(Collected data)

"""

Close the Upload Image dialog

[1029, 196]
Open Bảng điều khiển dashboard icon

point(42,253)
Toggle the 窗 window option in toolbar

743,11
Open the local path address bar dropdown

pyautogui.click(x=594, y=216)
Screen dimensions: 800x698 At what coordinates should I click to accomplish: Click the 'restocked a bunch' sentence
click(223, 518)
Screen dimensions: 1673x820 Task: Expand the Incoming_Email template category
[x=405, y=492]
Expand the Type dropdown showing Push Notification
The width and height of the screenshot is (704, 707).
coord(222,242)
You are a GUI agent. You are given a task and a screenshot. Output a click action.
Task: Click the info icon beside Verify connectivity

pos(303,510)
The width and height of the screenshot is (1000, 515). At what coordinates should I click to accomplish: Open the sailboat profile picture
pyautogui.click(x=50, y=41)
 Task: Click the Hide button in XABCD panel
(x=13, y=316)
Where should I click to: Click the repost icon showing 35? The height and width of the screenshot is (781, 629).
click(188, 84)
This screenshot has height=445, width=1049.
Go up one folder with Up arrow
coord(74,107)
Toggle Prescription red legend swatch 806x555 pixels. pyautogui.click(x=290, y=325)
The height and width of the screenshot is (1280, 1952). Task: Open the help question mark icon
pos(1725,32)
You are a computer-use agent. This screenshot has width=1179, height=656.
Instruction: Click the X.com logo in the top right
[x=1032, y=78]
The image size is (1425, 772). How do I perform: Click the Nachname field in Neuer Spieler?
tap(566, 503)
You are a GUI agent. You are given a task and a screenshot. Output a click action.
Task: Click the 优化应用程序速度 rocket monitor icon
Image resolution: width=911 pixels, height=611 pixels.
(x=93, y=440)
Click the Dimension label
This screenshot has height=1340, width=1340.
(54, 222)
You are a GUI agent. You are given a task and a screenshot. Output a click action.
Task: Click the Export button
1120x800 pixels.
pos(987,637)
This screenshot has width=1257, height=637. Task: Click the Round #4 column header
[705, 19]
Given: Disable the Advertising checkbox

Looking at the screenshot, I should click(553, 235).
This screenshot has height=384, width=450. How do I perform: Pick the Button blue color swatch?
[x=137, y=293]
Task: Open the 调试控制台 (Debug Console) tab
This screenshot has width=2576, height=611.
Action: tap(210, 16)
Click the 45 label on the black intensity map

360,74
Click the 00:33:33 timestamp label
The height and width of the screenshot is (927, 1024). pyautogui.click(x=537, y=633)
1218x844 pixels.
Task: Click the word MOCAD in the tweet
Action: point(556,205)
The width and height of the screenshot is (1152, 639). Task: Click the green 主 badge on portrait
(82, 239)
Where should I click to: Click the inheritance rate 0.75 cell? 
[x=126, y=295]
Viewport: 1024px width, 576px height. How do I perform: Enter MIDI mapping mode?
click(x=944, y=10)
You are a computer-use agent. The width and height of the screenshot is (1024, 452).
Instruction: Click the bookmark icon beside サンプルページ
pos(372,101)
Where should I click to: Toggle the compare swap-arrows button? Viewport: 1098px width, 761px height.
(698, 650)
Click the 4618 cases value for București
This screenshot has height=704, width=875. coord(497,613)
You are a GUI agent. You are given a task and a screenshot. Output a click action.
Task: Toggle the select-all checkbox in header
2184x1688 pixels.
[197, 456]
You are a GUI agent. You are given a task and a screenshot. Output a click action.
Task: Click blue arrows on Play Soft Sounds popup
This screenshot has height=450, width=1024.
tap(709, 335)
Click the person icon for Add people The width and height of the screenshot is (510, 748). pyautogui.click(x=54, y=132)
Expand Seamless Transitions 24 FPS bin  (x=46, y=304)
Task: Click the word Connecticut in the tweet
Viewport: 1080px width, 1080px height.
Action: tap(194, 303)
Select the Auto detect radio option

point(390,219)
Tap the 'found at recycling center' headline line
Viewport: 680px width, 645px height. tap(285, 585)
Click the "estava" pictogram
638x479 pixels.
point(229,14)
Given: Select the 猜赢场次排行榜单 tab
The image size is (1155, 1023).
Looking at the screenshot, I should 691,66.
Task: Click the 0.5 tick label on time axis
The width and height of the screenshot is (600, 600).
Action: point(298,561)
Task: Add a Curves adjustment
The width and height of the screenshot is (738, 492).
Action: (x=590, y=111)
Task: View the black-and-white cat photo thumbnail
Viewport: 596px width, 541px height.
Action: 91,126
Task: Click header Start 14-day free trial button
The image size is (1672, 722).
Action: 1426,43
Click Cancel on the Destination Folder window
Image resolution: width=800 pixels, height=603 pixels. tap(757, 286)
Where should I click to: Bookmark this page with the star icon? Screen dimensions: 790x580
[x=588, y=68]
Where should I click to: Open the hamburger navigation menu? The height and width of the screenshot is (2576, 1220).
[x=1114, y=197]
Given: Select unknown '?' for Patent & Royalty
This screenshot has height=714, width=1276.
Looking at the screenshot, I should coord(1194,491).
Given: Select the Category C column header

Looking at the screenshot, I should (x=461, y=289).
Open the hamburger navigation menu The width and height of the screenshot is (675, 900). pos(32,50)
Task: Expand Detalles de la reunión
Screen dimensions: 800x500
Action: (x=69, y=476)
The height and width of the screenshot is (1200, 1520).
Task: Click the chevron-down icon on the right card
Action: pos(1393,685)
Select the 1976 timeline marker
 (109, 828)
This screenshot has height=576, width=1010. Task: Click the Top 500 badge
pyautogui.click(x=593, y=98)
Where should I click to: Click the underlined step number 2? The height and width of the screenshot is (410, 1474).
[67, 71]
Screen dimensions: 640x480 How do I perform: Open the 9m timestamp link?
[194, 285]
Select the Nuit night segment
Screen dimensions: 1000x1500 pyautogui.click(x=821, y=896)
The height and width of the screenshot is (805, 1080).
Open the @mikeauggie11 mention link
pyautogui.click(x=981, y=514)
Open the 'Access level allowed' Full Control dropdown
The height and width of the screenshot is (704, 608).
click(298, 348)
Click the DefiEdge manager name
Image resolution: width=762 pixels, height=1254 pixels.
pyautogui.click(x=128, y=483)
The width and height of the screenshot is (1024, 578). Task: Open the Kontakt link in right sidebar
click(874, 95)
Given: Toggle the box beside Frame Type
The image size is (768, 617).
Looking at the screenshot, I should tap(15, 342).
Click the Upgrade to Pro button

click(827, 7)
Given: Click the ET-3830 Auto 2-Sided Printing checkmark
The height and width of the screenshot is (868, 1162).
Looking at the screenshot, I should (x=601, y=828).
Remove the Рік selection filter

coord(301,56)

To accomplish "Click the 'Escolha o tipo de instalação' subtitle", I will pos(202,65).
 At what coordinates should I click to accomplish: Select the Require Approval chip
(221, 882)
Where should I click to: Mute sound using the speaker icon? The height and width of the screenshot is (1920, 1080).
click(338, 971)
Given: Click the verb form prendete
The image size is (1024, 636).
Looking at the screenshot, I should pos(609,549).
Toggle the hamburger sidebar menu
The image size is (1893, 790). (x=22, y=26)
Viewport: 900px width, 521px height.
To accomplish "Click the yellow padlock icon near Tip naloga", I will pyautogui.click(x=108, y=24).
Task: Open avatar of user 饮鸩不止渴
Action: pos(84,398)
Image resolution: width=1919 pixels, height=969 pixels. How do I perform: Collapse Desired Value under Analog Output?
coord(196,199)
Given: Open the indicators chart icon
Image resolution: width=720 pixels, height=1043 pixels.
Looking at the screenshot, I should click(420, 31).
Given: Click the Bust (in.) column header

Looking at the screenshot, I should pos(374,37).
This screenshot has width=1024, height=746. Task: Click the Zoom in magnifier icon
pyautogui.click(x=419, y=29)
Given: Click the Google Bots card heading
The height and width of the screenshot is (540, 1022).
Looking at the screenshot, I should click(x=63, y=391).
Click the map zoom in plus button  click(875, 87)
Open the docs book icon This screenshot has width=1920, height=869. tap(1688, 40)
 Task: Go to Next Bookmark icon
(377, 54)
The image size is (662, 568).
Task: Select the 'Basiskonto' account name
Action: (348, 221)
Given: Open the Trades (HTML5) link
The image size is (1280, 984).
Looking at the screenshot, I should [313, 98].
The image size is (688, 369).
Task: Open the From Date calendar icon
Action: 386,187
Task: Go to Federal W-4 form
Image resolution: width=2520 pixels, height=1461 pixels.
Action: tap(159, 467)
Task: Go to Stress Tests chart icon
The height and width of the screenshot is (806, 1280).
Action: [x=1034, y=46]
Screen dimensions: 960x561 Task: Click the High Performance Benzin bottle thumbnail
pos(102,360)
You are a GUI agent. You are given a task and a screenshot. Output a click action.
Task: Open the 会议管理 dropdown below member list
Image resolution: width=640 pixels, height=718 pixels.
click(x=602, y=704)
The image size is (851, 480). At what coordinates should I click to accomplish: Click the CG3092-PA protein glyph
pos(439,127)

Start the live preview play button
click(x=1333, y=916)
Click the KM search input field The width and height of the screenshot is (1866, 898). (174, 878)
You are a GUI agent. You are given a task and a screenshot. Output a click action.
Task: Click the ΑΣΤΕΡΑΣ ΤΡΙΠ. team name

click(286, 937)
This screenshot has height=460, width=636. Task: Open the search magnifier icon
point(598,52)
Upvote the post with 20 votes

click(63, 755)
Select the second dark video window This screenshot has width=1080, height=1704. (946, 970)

"""

* WHAT IS BEING ASKED
Only the lines from the one with "Click the KM" through the final line above should be repeated, each exactly as written.

* EXPECTED ANSWER
Click the KM search input field The width and height of the screenshot is (1866, 898). (174, 878)
You are a GUI agent. You are given a task and a screenshot. Output a click action.
Task: Click the ΑΣΤΕΡΑΣ ΤΡΙΠ. team name

click(286, 937)
This screenshot has height=460, width=636. Task: Open the search magnifier icon
point(598,52)
Upvote the post with 20 votes

click(63, 755)
Select the second dark video window This screenshot has width=1080, height=1704. (946, 970)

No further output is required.